- _INSTRUCTIONS TO FOLLOW_
Extract each line of the data and write it out again exactly.

[SUPPLIED DATA Boundary: Start]

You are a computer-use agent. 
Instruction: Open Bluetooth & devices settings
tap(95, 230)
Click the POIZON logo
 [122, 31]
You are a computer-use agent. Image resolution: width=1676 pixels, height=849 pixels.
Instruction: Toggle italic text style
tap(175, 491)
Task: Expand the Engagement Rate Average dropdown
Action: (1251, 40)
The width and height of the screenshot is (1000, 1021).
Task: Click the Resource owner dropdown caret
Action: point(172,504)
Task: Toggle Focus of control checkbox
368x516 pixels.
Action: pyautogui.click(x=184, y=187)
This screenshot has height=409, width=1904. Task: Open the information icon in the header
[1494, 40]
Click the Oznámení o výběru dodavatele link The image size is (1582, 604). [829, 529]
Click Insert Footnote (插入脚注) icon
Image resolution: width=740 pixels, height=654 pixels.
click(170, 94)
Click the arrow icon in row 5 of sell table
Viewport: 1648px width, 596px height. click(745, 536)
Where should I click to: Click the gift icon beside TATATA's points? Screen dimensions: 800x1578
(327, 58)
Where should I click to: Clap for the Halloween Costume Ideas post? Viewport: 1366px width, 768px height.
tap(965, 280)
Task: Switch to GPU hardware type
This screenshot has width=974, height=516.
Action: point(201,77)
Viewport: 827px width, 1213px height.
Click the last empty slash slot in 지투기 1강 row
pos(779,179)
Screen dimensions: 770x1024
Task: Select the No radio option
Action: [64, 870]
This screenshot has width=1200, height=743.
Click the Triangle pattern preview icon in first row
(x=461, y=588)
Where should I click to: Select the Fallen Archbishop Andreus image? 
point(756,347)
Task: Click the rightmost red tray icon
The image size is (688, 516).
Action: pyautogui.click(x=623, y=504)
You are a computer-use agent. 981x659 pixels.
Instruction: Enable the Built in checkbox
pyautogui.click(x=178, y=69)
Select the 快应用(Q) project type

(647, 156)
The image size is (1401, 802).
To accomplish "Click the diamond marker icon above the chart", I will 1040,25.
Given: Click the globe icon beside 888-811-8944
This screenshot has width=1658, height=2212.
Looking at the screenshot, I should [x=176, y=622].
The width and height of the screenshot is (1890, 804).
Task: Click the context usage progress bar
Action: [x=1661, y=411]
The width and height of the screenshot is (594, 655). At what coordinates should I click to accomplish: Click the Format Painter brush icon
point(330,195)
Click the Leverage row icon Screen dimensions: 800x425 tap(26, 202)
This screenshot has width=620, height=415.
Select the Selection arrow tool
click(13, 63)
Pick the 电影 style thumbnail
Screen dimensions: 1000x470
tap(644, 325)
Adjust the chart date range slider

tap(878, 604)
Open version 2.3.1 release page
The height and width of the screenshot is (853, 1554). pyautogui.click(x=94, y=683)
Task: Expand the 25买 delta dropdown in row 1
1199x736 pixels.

[SUPPLIED DATA Boundary: End]

- _RESPONSE_
You are a computer-use agent. 
Instruction: Open Bluetooth & devices settings
tap(95, 230)
Click the POIZON logo
 [122, 31]
You are a computer-use agent. Image resolution: width=1676 pixels, height=849 pixels.
Instruction: Toggle italic text style
tap(175, 491)
Task: Expand the Engagement Rate Average dropdown
Action: (1251, 40)
The width and height of the screenshot is (1000, 1021).
Task: Click the Resource owner dropdown caret
Action: point(172,504)
Task: Toggle Focus of control checkbox
368x516 pixels.
Action: pyautogui.click(x=184, y=187)
This screenshot has height=409, width=1904. Task: Open the information icon in the header
[1494, 40]
Click the Oznámení o výběru dodavatele link The image size is (1582, 604). [829, 529]
Click Insert Footnote (插入脚注) icon
Image resolution: width=740 pixels, height=654 pixels.
click(170, 94)
Click the arrow icon in row 5 of sell table
Viewport: 1648px width, 596px height. click(745, 536)
Where should I click to: Click the gift icon beside TATATA's points? Screen dimensions: 800x1578
(327, 58)
Where should I click to: Clap for the Halloween Costume Ideas post? Viewport: 1366px width, 768px height.
tap(965, 280)
Task: Switch to GPU hardware type
This screenshot has width=974, height=516.
Action: point(201,77)
Viewport: 827px width, 1213px height.
Click the last empty slash slot in 지투기 1강 row
pos(779,179)
Screen dimensions: 770x1024
Task: Select the No radio option
Action: [64, 870]
This screenshot has width=1200, height=743.
Click the Triangle pattern preview icon in first row
(x=461, y=588)
Where should I click to: Select the Fallen Archbishop Andreus image? 
point(756,347)
Task: Click the rightmost red tray icon
The image size is (688, 516).
Action: pyautogui.click(x=623, y=504)
You are a computer-use agent. 981x659 pixels.
Instruction: Enable the Built in checkbox
pyautogui.click(x=178, y=69)
Select the 快应用(Q) project type

(647, 156)
The image size is (1401, 802).
To accomplish "Click the diamond marker icon above the chart", I will 1040,25.
Given: Click the globe icon beside 888-811-8944
This screenshot has width=1658, height=2212.
Looking at the screenshot, I should [x=176, y=622].
The width and height of the screenshot is (1890, 804).
Task: Click the context usage progress bar
Action: [x=1661, y=411]
The width and height of the screenshot is (594, 655). At what coordinates should I click to accomplish: Click the Format Painter brush icon
point(330,195)
Click the Leverage row icon Screen dimensions: 800x425 tap(26, 202)
This screenshot has width=620, height=415.
Select the Selection arrow tool
click(13, 63)
Pick the 电影 style thumbnail
Screen dimensions: 1000x470
tap(644, 325)
Adjust the chart date range slider

tap(878, 604)
Open version 2.3.1 release page
The height and width of the screenshot is (853, 1554). pyautogui.click(x=94, y=683)
Task: Expand the 25买 delta dropdown in row 1
1199x736 pixels.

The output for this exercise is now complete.